Même si la filière de Fernando n’a pas vendu qu’en circuit-court, elle est pour lui la solution pour que les PPAM soit produites et écoulées de la façon la plus respectueuse de l’environnement tout en prenant en compte les paysans agricoles et leurs savoirs.

« Je suis d’accord qu’il faut de plus en plus réduire la taille des échanges si l’on est vraiment concernés par l’impact de notre consommation sur ces trois différents niveaux (sociétal, économique et environnemental). Il faut absolument être à coté de celui qui produit. Si pour toi la seule chose qui te concerne, c’est l’argent alors tu achètes le moins cher et risques très fortement d’avoir un énorme impact négatif sur l’environnement mais aussi sur l’aspect social concernant les producteurs. » 

Des femmes Kichwa autour de produits qu’elles ont réalisé avec la Griffe de Chat – Crédit : SERFOR

Protéger ces savoirs des grands lobbies pharmaceutiques 

Le protocole de Nagoya signé par la plupart des pays à l’international permet d’éviter que les lobbies ou autres entreprises s’approprient les savoirs traditionnels ainsi que les ressources génétiques.

« Par exemple la MACA péruvienne, une tubercule, vient aussi de Bolivie mais c’est une plante qui a été reproduite en Chine.
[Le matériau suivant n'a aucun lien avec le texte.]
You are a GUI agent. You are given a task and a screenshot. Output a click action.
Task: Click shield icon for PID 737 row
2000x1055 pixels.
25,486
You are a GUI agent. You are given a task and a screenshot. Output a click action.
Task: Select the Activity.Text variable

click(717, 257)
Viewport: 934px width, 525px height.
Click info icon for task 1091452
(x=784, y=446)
Maintenant, c’est interdit. C’est un gros problème des dérives qui se passent partout dans le monde. Le Pérou est un des premiers pays qui a développé toute la législation pour protéger ses ressources génétiques. »

La ressource génétique est un terme du protocole de Nagoya qui définit tous les organismes vivants propre à chaque pays. Cela peut être une plante, une bactérie, un champignon, un insecte ou encore un animal. Le Pérou est un pays pionnier dans le développement de cette législation.

« La loi de protection des savoirs traditionnels collectifs des peuples autochtones péruviens a plus de 20 ans. Elle établit l’obligation de n’importe quelle personne qui a accès à un savoir traditionnel avec un but lucratif de signer un papier pour qu’elle reçoive l’autorisation du peuple autochtone avant son utilisation »

Séchage de feuilles de Clavo Huasca par des femmes Awajun de la communauté autochtone Shampuyacu

Rentrer dans l’intimité des savoirs traditionnels, c’est apprendre à les connaître de façon organique et holistique comme le font lesdits peuples autochtones.  Après seulement, il est possible de trouver une application économique et commerciale qui nécessite de signer un contrat et d’établir la manière dont seront distribués les bénéfices économiques potentiels dérivés de ces connaissances.

Un autre aspect de la loi est la création d’une base de données où l’État péruvien réunit tous les savoirs ancestraux depuis 2005. 7000 connaissances traditionnelles y sont enregistrées. Ce bureau de la propriété intellectuelle par le biais de « la commission nationale de lutte contre la biopiraterie » permet de bloquer un processus s’il n’est pas breveté. Malheureusement, cette loi ne marche pas encore sur l’aspect distribution des bénéfices à cause des difficultés pour élaborer un décret d´application adéquate. 

Fernando et son équipe ont voulu « faire le contraire que ce que fait la biopiraterie. Donner du pouvoir aux communautés qui ont fait énormément dans le développement de différents types de produits bénéficiant à tous ».  

Ainsi, la bioprospection interculturelle pose l’hypothèse de la complémentarité de savoirs émanant de deux cultures. C’est une fenêtre pour comprendre et incorporer de nouvelles et anciennes manières de se lier plus respectueusement avec les êtres humains et non-humains.